It's VERY skinny if so, but it looks like what you have there is a Coqui (Eleutherodactylus sp). They're native to the Caribbean, and have established a population in Hawaii. 

The interesting thing about coqui's is that they hatch from the egg as froglets. They don't ever go through a tadpole stage. They're also miraculous survivors and hitchhike really well on plants, etc.-hence the introduction to Hawaii, where they're a very controversial topic.

In Puerto Rico, their call is the sound of the island. Puerto Ricans hearing a recording of a coqui call will tear up!

They're also the cockroaches of the frog world, according to my son. They seem to be able to survive almost anything. I have three of them from a pair that lived for years in a huge vivarium in a pet shop - they didn't even know they were there (my wife lived in PR for years and went non-linear when she heard they had coqui's-we had to have a couple). They have established a breeding population in there and there are froglets constantly.

I'm no expert, but that looks like a (very underfed and sickly) coqui to me.


----------



## Ed (Sep 19, 2004)

There is at least one other Eleutherodactylus species in florida the Greenhouse frog (Eleutherodactylus planirostris) but it doesn't look quite right to me to be a greenhouse frog or a coqui... I would expect a broader head structure for a coqui... (for a good comparision of the two see http://www2.ctahr.hawaii.edu/oc/freepub ... qui_id.pdf) 

It is possibly a metamorphic cuban tree frog (my main suspect) but I would also consider a southern cricket frog (Acris gryllus dorsalis) if it has two dark stripes on the thigh (can't tell in your picture) ... 

Ed


----------



## tha3rdman (Nov 2, 2006)

Odd about the sickly part, these were taken after it' week long binge leaving piles of poop around the house after a sucessfull escape attempt. I found it hanging out above our betta tank.

Anyone local want it?

-Paul


----------



## Groundhog (Dec 17, 2006)

My first impression was also a "baby" (recently metamorphosed) Cuban. GET IT OUT OF THERE! The lit says these are predatory, and I can tell you from experience that they seem to prefer small herps to insects. TWENTY years ago, I turn on the light at three (3) am to chill with my paludarium. Flying Gecko no where in sight. Cubam tree frog looks gravid... Did not give a #@%!^--took a wooden Italian ice scoop, pried open her mouth, and pulled the gecko out of her gut with my pinky. Close one--the gecko was desperate for air. Both critters survived--and the gecko did not even drop his tail!
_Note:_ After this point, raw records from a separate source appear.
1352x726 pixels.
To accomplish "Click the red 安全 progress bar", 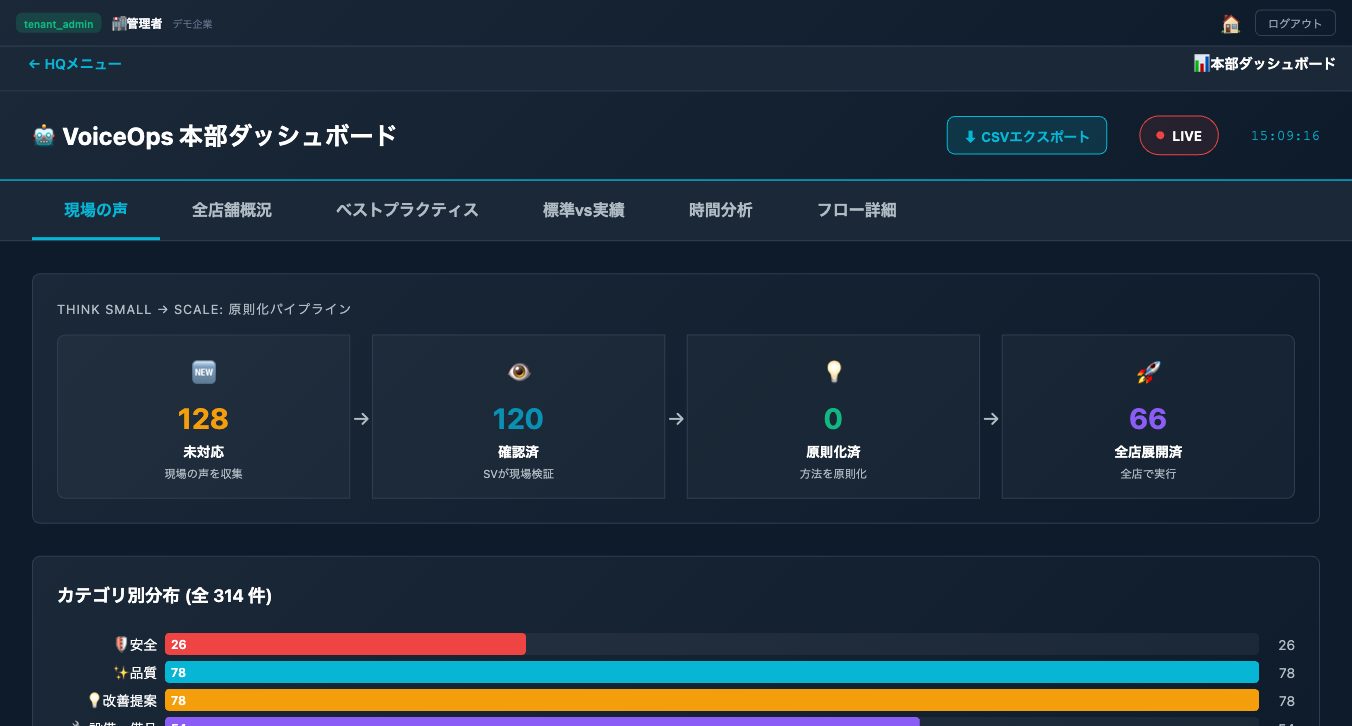I will (x=345, y=644).
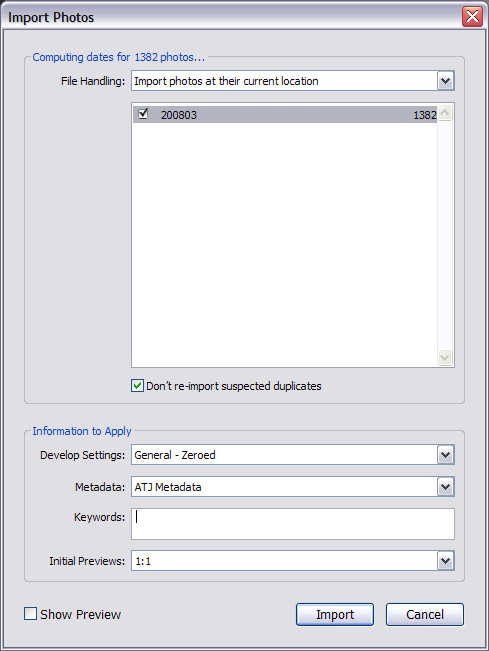The width and height of the screenshot is (489, 651).
Task: Click the 1382 photo count in folder row
Action: tap(425, 115)
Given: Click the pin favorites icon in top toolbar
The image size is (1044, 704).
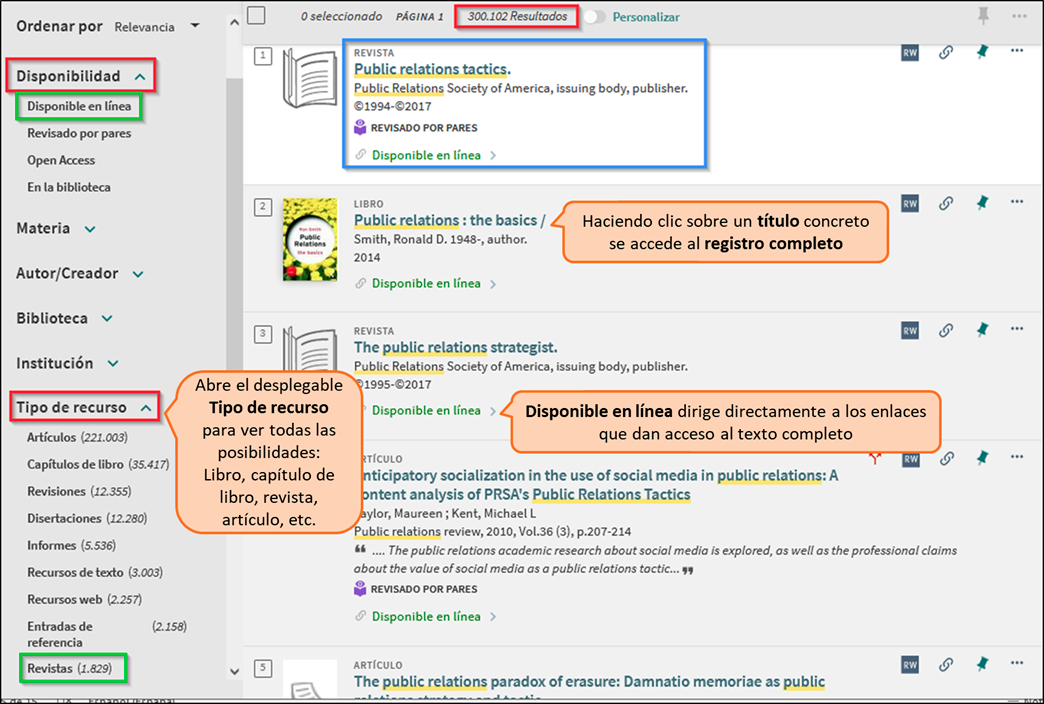Looking at the screenshot, I should pos(982,16).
For the record, the following are, in my experience, NOT combinable with very small critters (Do NOT make me have to mention Ceratophrys or Pyxicephalus :!: )
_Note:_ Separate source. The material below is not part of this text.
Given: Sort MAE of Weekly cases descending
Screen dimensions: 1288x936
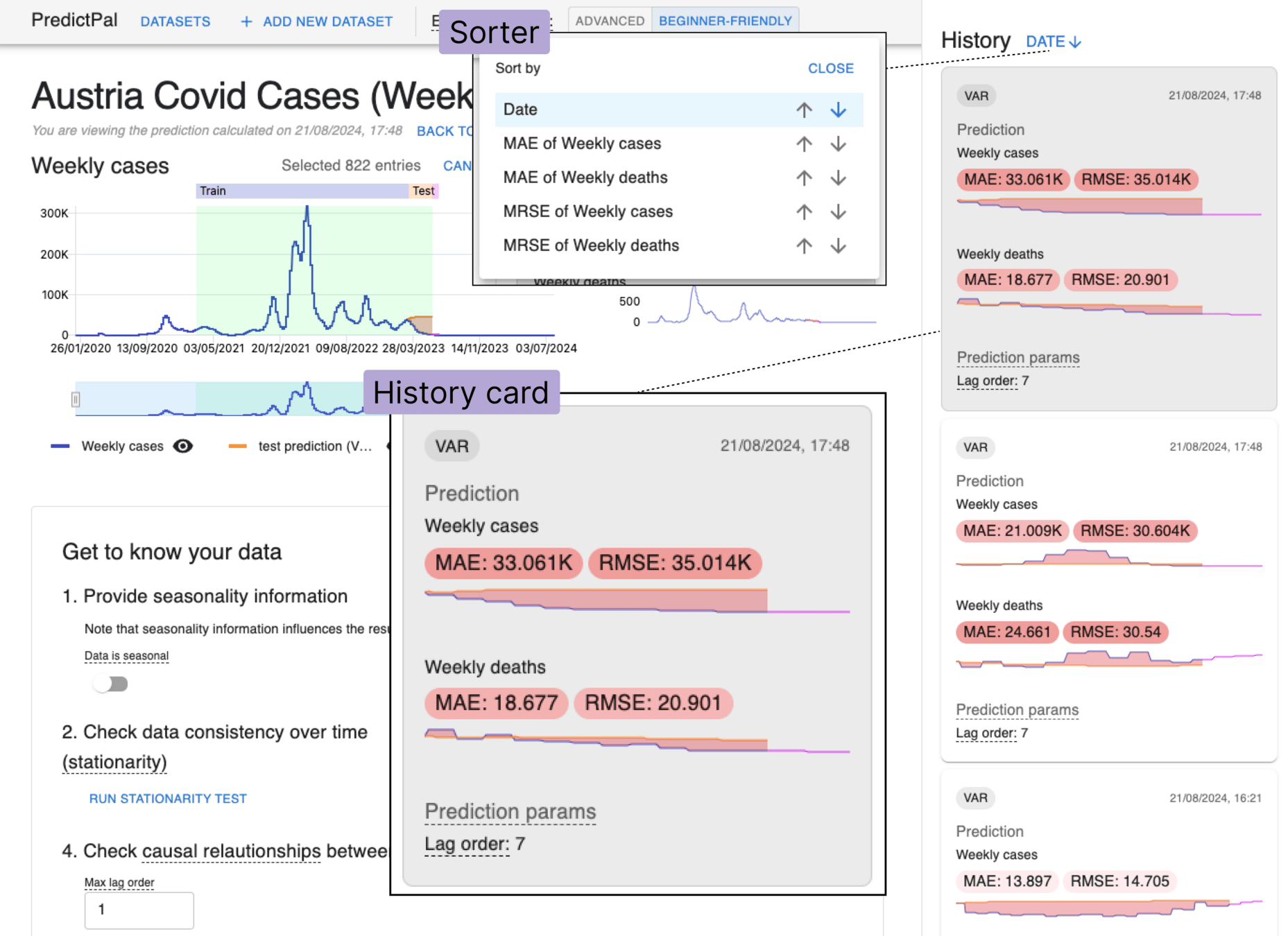Looking at the screenshot, I should (838, 144).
Osteopilus species (Cubans and their relatives);
Leopard frogs;
Bell's Frogs (Litoria aurea);
Spotted running frogs (Kassina maculata--great frog, jst a bit too voracious);
Mossy Frogs (Theloderma sp.--never kept 'em--but all the lit says so);
and--believe it or don't:
Bombina orientalis

WHEREAS the following are, in a big enclosure AND if kept well fed:

White's Tree frog:
White-lipped " (Litria infrafrenata);
Masked " (Smilisca baudinii);
Green Gilder (Poypedates dennisii);
Greenback Frogs (Rana erythrea);
Crevice creepers (Prhyno sumthin'--Latin has slipped my mind). 
Green toad (Bufo viridis).

Of course, one must use common sense. I would not keep a White's with mantellas. e.g., But with grey or green tree frogs it can work (especially if the greys and greens were there first, and the white's is introduced 
young). Just use your heads!

Myself, I am with Des Vosjoli; I like community setups. I tend to segregate along biotope rather than size lines.
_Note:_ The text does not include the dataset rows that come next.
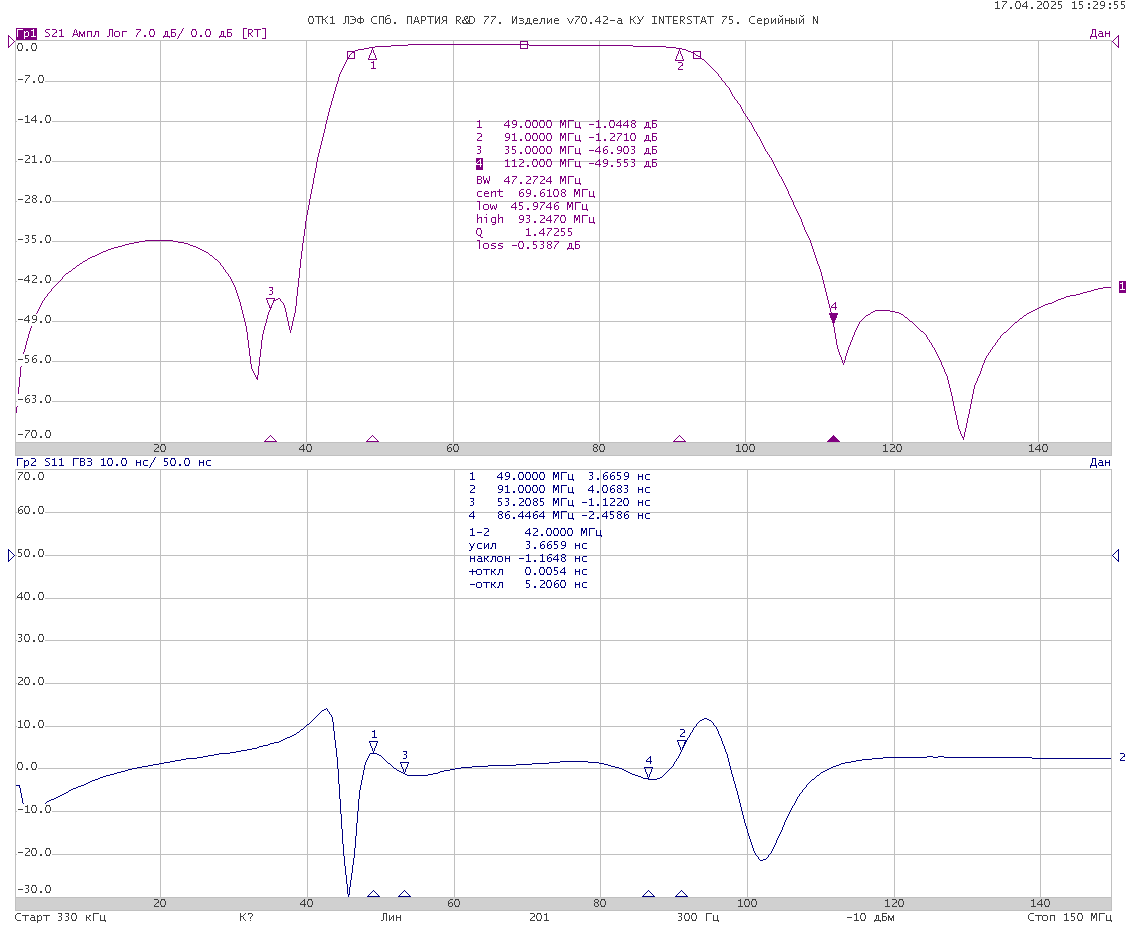This screenshot has width=1127, height=925.
Task: Click left reference position triangle at 50.0 ns
Action: coord(11,555)
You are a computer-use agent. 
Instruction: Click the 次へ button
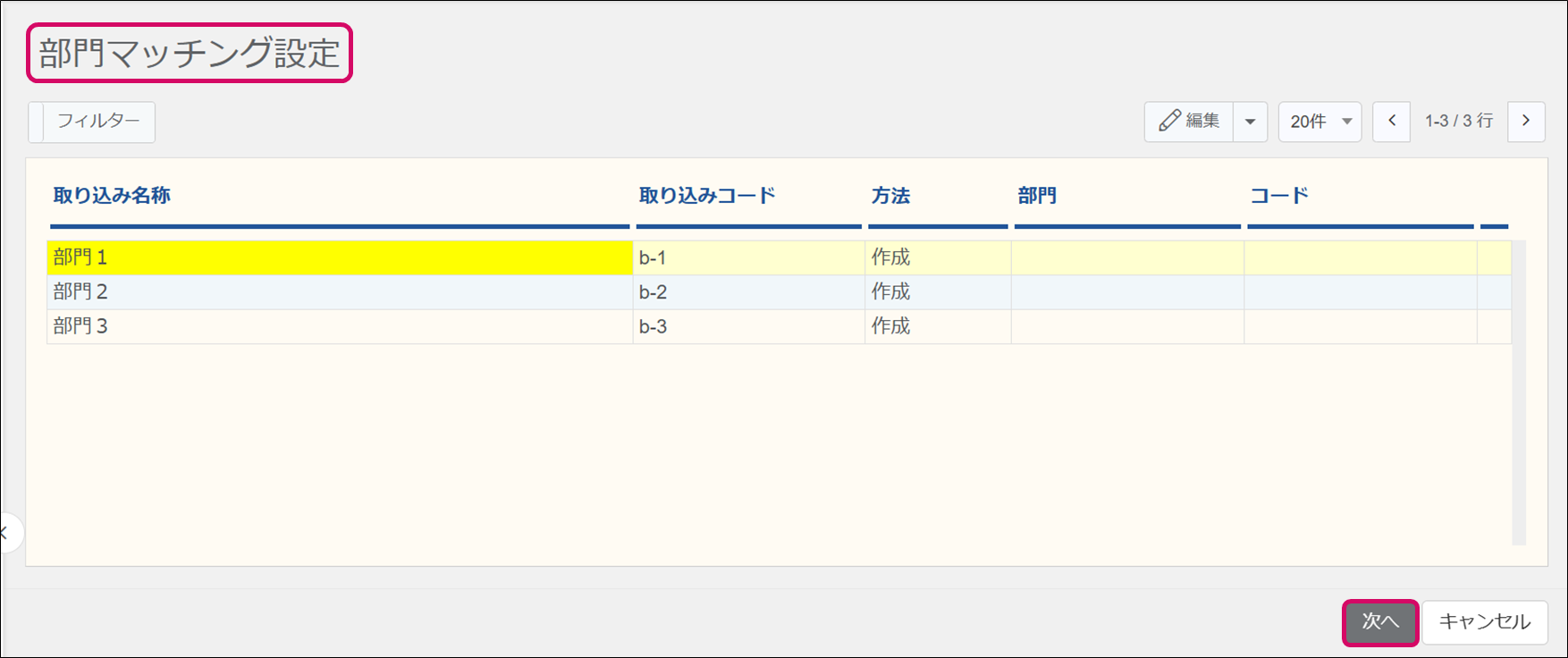[1379, 621]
Hope this helps any newbies.

P.S.

Phrynomantis? :?


----------



## tha3rdman (Nov 2, 2006)

well thanks to all who helped, but I think her read the forum and realized it was time for him to go, the other day i heard a "Wooomp" and looked up to see the ventilation fan shaking, a closer inspection revealed a leg sticking straight out of the front. He/she jumped straight into the back of the fan and got wedged between the blades and the housing. As morbid as it sounds it was funny.


----------